HISTORY OF FLUORIDE: In the 16th century, a German physician Georg Bauer described the diseases of miners (which he ascribed to evil ghosts doing mischief in the mines) and wrote the first book on how to prepare metals from ores. He explained how a mixture of fluxes ("lapides igni liquescentes (fluores)" = lat.: "stones which become liquid in fire (flows)") helps to smelt ores, including Flußspat" (fluorspar), a fluoride compound. In 1720, it was discovered that a mixture of Fluorspar, an acid and heat results in fumes that will etch glass. From 1824-1886 many early chemists attempted to isolate fluorine, Henri Moissan succeeded in 1886.

Fluoride toothpaste and water fluoridation have been touted by some health organizations as major contributors to dental caries reduction in the United States and often cited as a public health success. The US National Institute of Health (NIH) thinks Fluoride is a huge public health success story, has saved billions of dental health care dollars by preventing tooth decay, and has spared many people the pain and suffering associated with cavities and its consequences.

Some doctors, dentists and citizens think that Fluoride additions to public water supply is having a negative impact on public health, resulting in in mottling of the teeth, lower IQ, brain damage, pineal and thyroid disfunction, kidney and reproductive problems and at high levels affecting the skeleton and ligaments and causing cancer.

What are the documented health effects of Fluoride?

In small concentrations: At the 0.7 - 1.2 ppm concentration in drinking water, fluoride increases bone density and increases calcium fluorapatite in teeth, which is generally thought to lead to fewer cavities. Fluoride regulation in drinking water supplies at the .7 - 1.2 ppm level is recommended by the American Dental Association and the World Health Organization.

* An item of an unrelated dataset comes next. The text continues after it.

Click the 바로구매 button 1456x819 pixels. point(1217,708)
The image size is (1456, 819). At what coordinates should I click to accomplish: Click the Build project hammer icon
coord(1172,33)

With chronic exposure of higher concentrations: At higher concentrations, Fluoride has been suggested to lead to liver damage, kidney damage, and dental fluorosis. Amidst these negative findings, the American Academy of Allergy and Immunology, the American Academy of Diabetes, the American Cancer Society, the American Diabetes Association, the American Nurses Association, the American Psychiatric Association, the National Kidney Foundation, and the Society of Toxicology have discounted fluoride as a beneficial additive and no longer support its use.

Countries banning fluoride addition to drinking water: Sweden, Norway, Denmark, West Germany (now unified), Italy, Belgium, Austria, France, and The Netherlands, Japan, Italy, Iceland

Countries that don't ban fluoride addition to drinking water: US (70% of water is fluoridated), Australia, New Zealand, Ireland, U.K., Serbia, Poland and Spain

Ethically: Do we have the right to decide what to put in our own bodies? Or does the general good (and fewer cavities) outweigh the right of the individual? Some cite the US Food and Drug Administration (FDA) classification of fluoride as a drug when it is used to prevent or mitigate disease (FDA 2000) as a reason that the public needs to consent to its addition to drinking water. Informed consent is standard practice for all medication, and why many countries have ruled against fluoridation of public water.

Environmentally: Fluoride additions have environmental consequences. Once fluoride is in the environment it cannot be destroyed, it can only change form. Fluoride strongly attaches to soil and sediment particles and in soil it may accumulate in plants (depends on plant species, soil type and amount of fluorine) and cause reduced growth rate and crop yields (especially corn and apricots). Fluoride can bioaccumulate up food chain, concentrating in animals eating these fluoride containing plants, resulting in dental decay and bone degradation and low birth rates.

Reference

Kauffman, J.M. 2005. Water fluoridation: A review of recent research and actions. Journal of American Physicians and Surgeons, 10(2): 38-44.

Activity

Discuss the different perspectives decsribed in the two cartoons regarding fluoride...can you design a poster that reflects your school's collective view?